Material on locating elements on screens
┌──

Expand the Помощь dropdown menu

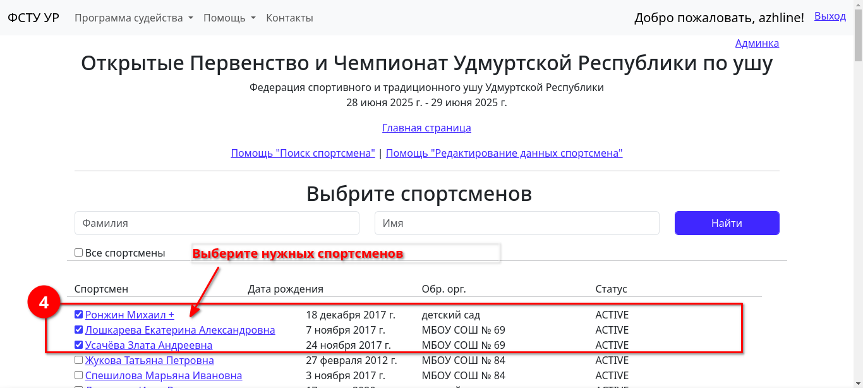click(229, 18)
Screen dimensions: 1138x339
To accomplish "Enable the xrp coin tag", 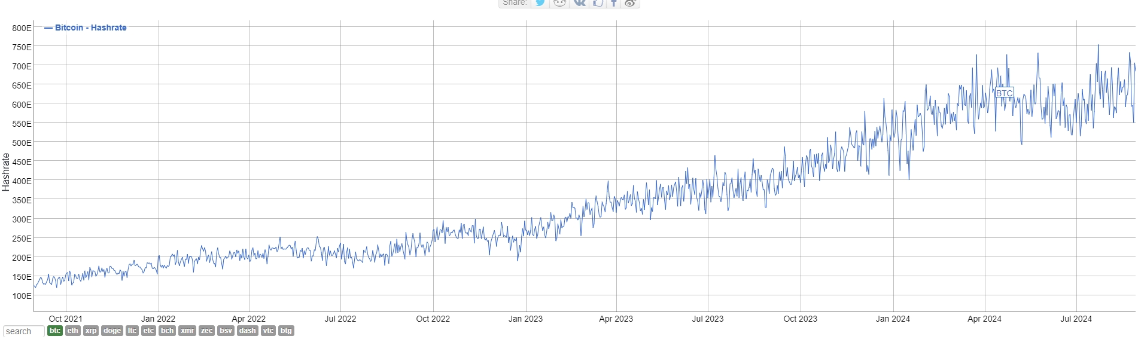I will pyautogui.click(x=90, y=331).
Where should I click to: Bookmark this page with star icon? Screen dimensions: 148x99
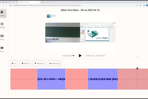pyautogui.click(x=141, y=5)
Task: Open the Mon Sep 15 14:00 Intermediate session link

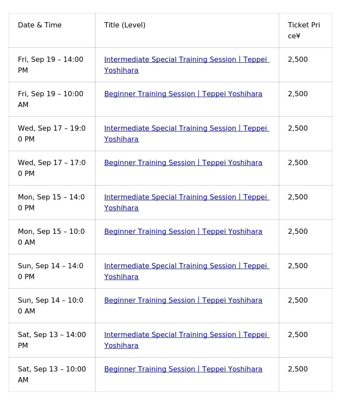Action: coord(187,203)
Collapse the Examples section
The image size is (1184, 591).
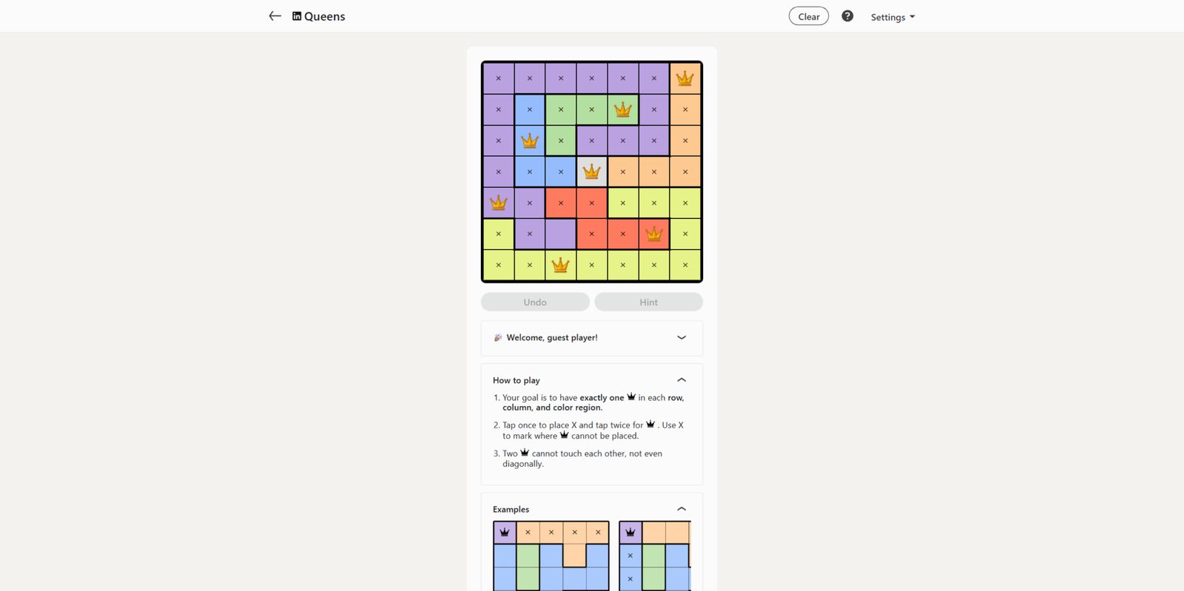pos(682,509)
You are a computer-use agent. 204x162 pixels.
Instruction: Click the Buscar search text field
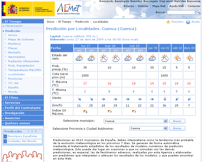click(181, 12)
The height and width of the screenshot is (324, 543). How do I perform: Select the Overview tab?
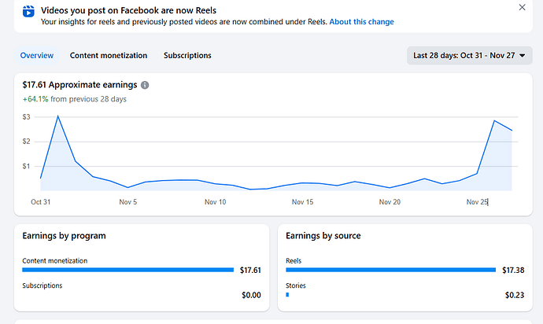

└──

§ **The problem**
Put the lines of the material, from the line containing "Collapse the Examples section" through the end of the material, into a Markdown table with the columns Row and Line, numbering each row and omitting blank lines. Leave the pictures out of the answer.

§ **Exercise response**
| Row | Line |
|---|---|
| 1 | Collapse the Examples section |
| 2 | The image size is (1184, 591). |
| 3 | pos(682,509) |
| 4 | You are a computer-use agent. 204x162 pixels. |
| 5 | Instruction: Click the Buscar search text field |
| 6 | click(181, 12) |
| 7 | The height and width of the screenshot is (324, 543). How do I perform: Select the Overview tab? |